### EXTRACTED DATA
=== Section Start ===
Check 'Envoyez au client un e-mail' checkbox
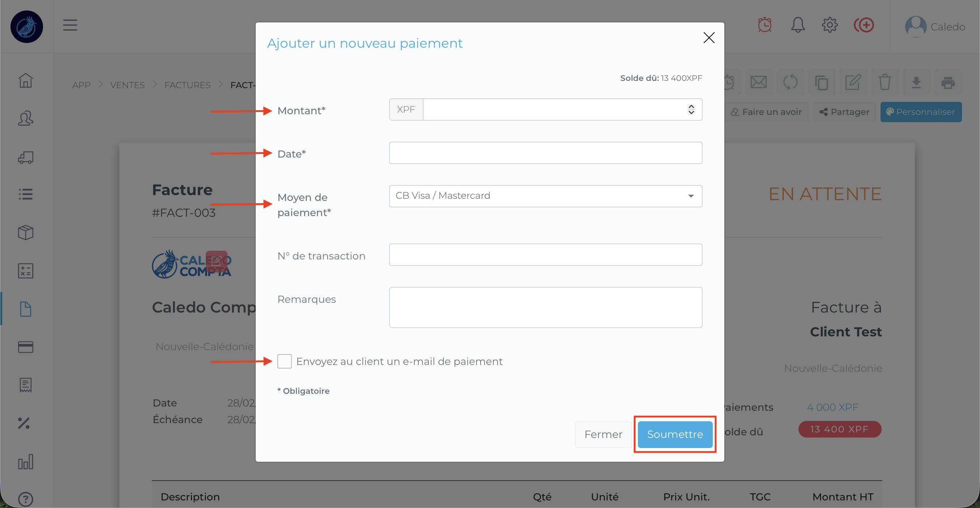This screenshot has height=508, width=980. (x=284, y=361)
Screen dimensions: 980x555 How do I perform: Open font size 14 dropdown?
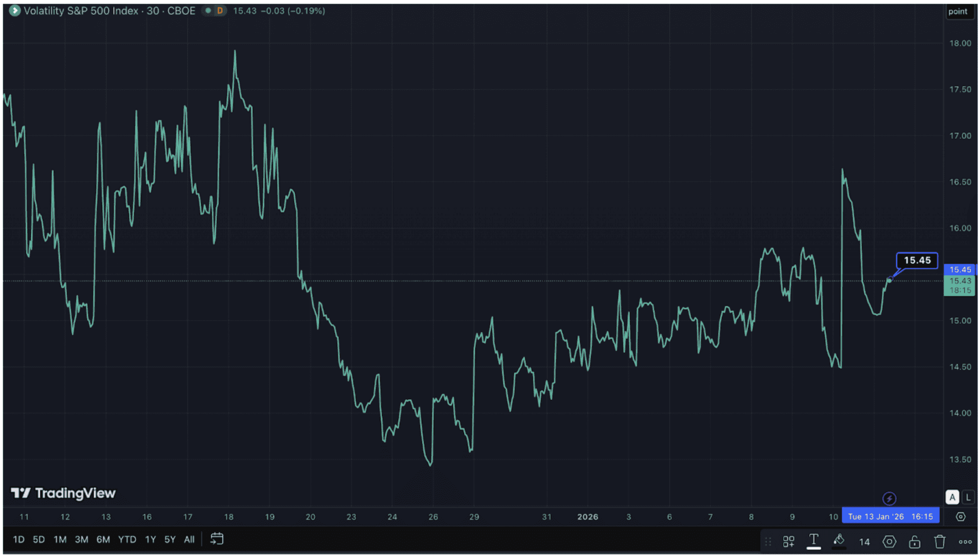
=== Section End ===
=== Section Start ===
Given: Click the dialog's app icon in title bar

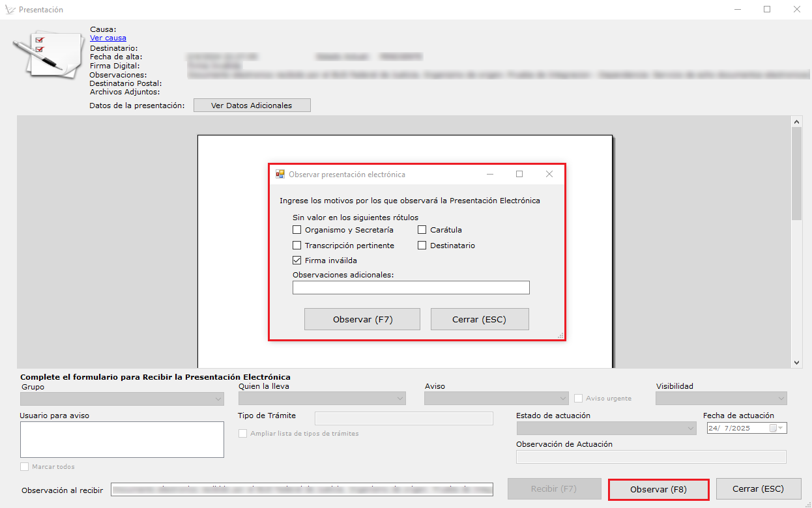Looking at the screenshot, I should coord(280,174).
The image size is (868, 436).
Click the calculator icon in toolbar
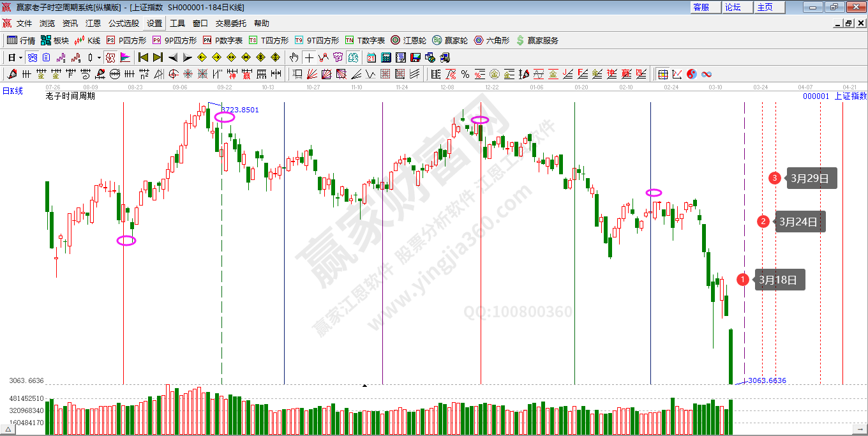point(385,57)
=== Section End ===
### WHAT THE EXERCISE ASKS
Return all lines from the data that include the string "size".

### RESULT FOR THIS TASK
Screen dimensions: 980x555 How do I perform: Open font size 14 dropdown?
The image size is (868, 436).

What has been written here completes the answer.